Midstream will continue looking at different technologies to mitigate emissions
In 2023, midstream companies will focus on reducing fugitive methane emissions. Kinder Morgan, Williams, and Enbridge have been trying out different practices for decreasing the number of pipeline blowdowns. Hot tapping, or making new connections, and recompression are two strategies that have become increasingly common of late due to improvements in the industry and the high price of gas. Additionally, companies like OneOK and Marathon have adopted vapor recovery units (VRUs), which can capture roughly 98% of emissions and effectively meet stringent regulations. As these technologies continue to evolve and become more widely adopted, we will observe a considerable decline in methane emissions in the upcoming years.
The Inflation Reduction Act (IRA) of 2022 includes significant funding for energy projects which can see the light in 2023
The IRA is estimated to have an overall cost of $738 billion, including $391 billion for energy and climate change.

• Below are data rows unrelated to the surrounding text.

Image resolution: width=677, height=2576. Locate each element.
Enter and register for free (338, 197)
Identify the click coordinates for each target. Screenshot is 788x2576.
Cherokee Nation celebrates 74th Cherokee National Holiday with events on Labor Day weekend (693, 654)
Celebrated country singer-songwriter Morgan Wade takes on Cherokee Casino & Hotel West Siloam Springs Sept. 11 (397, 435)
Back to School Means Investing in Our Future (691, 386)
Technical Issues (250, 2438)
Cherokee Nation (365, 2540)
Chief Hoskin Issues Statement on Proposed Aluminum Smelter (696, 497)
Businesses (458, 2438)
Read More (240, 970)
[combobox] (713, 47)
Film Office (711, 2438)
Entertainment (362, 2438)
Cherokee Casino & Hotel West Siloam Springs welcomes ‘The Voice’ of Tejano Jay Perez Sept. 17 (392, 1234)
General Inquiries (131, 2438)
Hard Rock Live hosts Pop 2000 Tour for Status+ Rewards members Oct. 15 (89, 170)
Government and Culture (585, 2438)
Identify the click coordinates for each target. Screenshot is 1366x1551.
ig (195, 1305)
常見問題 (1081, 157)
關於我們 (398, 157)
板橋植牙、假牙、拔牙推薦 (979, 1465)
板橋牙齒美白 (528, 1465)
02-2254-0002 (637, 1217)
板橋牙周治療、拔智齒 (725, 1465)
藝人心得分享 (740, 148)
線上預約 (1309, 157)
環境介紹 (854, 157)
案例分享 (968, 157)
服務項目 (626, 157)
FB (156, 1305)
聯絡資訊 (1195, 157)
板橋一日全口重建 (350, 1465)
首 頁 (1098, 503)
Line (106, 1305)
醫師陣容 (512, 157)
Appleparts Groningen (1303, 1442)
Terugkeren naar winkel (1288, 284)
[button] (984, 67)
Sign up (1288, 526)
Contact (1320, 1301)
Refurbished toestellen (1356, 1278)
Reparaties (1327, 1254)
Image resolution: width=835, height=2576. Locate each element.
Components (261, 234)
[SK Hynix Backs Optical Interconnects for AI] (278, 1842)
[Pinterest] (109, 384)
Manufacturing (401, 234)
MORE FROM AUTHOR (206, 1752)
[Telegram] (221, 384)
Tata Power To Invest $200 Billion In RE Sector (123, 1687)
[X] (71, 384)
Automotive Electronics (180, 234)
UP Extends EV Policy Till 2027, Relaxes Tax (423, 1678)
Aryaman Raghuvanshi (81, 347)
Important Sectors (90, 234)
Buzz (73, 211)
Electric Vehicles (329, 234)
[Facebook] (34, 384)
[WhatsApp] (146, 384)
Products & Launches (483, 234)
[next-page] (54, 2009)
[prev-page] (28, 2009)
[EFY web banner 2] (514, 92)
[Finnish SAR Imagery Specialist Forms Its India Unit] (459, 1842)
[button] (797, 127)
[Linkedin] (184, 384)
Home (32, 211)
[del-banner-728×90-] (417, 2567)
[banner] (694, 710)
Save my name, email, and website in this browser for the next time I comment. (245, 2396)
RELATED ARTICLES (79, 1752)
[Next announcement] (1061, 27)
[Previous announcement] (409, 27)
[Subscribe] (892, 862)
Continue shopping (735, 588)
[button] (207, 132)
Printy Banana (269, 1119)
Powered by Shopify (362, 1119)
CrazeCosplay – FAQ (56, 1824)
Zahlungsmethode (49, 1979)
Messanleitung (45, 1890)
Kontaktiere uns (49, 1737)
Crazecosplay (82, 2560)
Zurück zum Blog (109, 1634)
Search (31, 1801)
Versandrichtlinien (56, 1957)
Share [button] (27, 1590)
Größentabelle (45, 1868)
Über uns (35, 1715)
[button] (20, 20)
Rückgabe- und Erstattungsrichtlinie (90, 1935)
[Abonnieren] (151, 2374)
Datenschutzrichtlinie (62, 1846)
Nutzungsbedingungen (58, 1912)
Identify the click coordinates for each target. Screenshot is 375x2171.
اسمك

This budget includes $60 billion for clean energy manufacturing and $30 billion for grants and loans for clean electricity and energy storage. Moreover, there are tax credits and subsidies for pollution reduction and appliance efficiency, investments to abate industrial emissions, and block grants for environmental and climate justice. It is a unique opportunity to finance energy projects that would not be possible otherwise.
While there are incentives for everything from carbon capture through electric vehicles to renewable energy and hydrogen production, there are some penalties. The federal government’s first-ever greenhouse gas (GHG) emission fee is part of the new law’s Methane Emissions Reduction Program (MERP).
Facilities may want to upgrade their equipment and operations to reduce methane emissions to avoid the charge by meeting the required emission level. Because natural gas prices have been so high in recent months, oil and gas producers can either sell the natural gas they capture or keep from leaking. Capture systems can often be economical if such sales offset emissions reductions.
The $850 million allocated to the EPA in the IRA for reducing methane emissions includes providing grants to facilities subject to the methane charge for various purposes, including “improving and deploying industrial equipment and processes.” Furthermore, the cost would be reduced by the $700 million allocated to conventional marginal wells to achieve the same goals because those marginal wells account for a disproportionately large share of emissions.
The IRA’s MERP may further accelerate innovation in developing new technologies, equipment, and tools that will help operators cut methane emissions.
Upcoming pipeline infrastructure will affect the flow of Canadian crude into the U.S.
The Trans Mountain Expansion Project will become operational in late 2023, greatly raising the pipe’s throughput from 300,000 barrels per day to 890,000 barrels per day. This expansion will primarily help bring heavier varieties of crude from the Alberta oil sands to an export facility in British Columbia. While some of the barrels will be exported to the U.S. West Coast, most of them will be exported to Asia, and less oil will go towards Midwest refineries via Enbridge’s Mainline or Keystone pipelines. The shift toward the BC export market will narrow the price gap between Western Canadian Select and West Texas Intermediate crude, and refineries taking Canadian oil will have to deal with higher prices. The effects of the Trans Mountain Expansion on the flow of Canadian crude will likely remain until late 2024, as the market adapts to the new demand for Canadian crude.
Europe will see an increase in gas infrastructure
New infrastructure is coming online to increase supply security and enhance access to non-Russian gas. The Poland-Slovakia Interconnector enters service with a capacity of 201 Bcf per year (Bcf/y) on the Polish side and 166 Bcf/y towards Slovakia.
In Italy, Snam is planning investments to improve gas transportation and supplies from Africa. The company relies on Algeria and Egypt to supply natural gas, and these investments will allow them to replace some of its imports from Russia.